_Given information_
• • • •

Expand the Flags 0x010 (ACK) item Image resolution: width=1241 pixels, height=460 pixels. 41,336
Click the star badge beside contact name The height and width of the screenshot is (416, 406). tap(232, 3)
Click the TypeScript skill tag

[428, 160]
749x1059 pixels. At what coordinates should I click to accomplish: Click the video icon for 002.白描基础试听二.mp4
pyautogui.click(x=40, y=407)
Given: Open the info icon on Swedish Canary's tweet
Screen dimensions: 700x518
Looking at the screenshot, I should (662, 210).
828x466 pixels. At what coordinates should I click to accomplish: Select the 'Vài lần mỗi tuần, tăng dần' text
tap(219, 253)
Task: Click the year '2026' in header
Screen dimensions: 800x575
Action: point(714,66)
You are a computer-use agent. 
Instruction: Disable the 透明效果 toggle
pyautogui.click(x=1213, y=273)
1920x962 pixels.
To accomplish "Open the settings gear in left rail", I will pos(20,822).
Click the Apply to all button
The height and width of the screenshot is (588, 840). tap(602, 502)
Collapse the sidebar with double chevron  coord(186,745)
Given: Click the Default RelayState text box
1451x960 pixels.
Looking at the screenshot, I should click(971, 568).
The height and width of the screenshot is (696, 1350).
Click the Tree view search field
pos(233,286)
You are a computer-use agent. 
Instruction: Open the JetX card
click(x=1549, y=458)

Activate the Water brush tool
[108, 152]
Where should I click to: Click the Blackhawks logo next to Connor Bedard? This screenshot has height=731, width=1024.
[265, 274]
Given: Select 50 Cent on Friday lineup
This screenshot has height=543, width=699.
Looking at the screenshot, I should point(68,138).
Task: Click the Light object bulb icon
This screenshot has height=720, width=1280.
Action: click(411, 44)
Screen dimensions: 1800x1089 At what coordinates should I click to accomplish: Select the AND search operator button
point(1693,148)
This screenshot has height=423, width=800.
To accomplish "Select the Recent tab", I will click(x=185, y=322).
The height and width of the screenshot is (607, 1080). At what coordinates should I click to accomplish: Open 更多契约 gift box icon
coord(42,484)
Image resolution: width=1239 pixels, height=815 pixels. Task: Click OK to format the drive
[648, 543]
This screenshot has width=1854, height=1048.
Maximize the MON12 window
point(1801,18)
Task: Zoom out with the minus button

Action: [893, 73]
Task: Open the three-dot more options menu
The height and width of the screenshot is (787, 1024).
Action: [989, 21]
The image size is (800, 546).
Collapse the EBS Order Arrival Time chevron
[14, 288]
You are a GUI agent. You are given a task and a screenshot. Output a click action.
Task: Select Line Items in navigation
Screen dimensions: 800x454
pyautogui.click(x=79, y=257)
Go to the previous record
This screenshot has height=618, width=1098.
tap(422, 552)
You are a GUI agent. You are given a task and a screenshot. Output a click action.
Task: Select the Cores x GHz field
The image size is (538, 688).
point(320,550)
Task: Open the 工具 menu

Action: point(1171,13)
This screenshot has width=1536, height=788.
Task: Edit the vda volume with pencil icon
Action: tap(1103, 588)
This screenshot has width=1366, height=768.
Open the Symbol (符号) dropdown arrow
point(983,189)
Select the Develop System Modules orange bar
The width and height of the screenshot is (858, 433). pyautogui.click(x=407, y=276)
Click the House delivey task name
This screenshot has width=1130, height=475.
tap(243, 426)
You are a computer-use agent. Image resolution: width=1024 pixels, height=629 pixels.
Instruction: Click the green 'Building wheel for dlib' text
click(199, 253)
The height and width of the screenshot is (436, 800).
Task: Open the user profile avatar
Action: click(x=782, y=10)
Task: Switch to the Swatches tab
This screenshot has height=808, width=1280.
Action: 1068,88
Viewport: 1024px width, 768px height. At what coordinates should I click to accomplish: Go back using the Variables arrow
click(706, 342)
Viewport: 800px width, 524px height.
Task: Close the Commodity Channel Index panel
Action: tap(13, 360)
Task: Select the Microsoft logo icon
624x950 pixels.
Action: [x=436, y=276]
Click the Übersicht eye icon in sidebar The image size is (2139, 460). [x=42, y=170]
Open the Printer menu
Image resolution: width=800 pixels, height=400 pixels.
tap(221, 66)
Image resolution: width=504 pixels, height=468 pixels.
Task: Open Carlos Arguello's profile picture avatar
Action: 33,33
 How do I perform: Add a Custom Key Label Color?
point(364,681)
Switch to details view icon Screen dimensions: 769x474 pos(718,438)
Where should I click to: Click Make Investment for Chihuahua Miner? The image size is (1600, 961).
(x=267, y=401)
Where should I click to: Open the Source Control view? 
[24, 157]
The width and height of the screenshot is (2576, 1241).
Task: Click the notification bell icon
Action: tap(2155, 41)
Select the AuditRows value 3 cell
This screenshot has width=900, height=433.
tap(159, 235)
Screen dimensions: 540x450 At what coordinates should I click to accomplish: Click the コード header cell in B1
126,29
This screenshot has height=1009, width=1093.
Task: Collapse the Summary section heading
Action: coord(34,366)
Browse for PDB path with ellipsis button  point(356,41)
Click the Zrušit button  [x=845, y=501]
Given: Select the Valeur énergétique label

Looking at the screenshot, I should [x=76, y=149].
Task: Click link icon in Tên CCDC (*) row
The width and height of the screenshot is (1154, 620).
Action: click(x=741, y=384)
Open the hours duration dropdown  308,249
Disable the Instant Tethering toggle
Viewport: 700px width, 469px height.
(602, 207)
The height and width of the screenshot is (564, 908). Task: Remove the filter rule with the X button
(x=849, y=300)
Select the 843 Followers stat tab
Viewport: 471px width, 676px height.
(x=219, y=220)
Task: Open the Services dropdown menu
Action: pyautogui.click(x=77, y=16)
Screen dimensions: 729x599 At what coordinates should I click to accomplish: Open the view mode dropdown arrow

• • • •

_Task_
Copy out precisely the lines from the line with "This screenshot has width=1366, height=768." to the line with "Open the Printer menu" in the material above, including those two lines and omitting all the rest.

_Output for this task_
This screenshot has width=1366, height=768.
Open the Symbol (符号) dropdown arrow
point(983,189)
Select the Develop System Modules orange bar
The width and height of the screenshot is (858, 433). pyautogui.click(x=407, y=276)
Click the House delivey task name
This screenshot has width=1130, height=475.
tap(243, 426)
You are a computer-use agent. Image resolution: width=1024 pixels, height=629 pixels.
Instruction: Click the green 'Building wheel for dlib' text
click(199, 253)
The height and width of the screenshot is (436, 800).
Task: Open the user profile avatar
Action: click(x=782, y=10)
Task: Switch to the Swatches tab
This screenshot has height=808, width=1280.
Action: 1068,88
Viewport: 1024px width, 768px height. At what coordinates should I click to accomplish: Go back using the Variables arrow
click(706, 342)
Viewport: 800px width, 524px height.
Task: Close the Commodity Channel Index panel
Action: tap(13, 360)
Task: Select the Microsoft logo icon
624x950 pixels.
Action: [x=436, y=276]
Click the Übersicht eye icon in sidebar The image size is (2139, 460). [x=42, y=170]
Open the Printer menu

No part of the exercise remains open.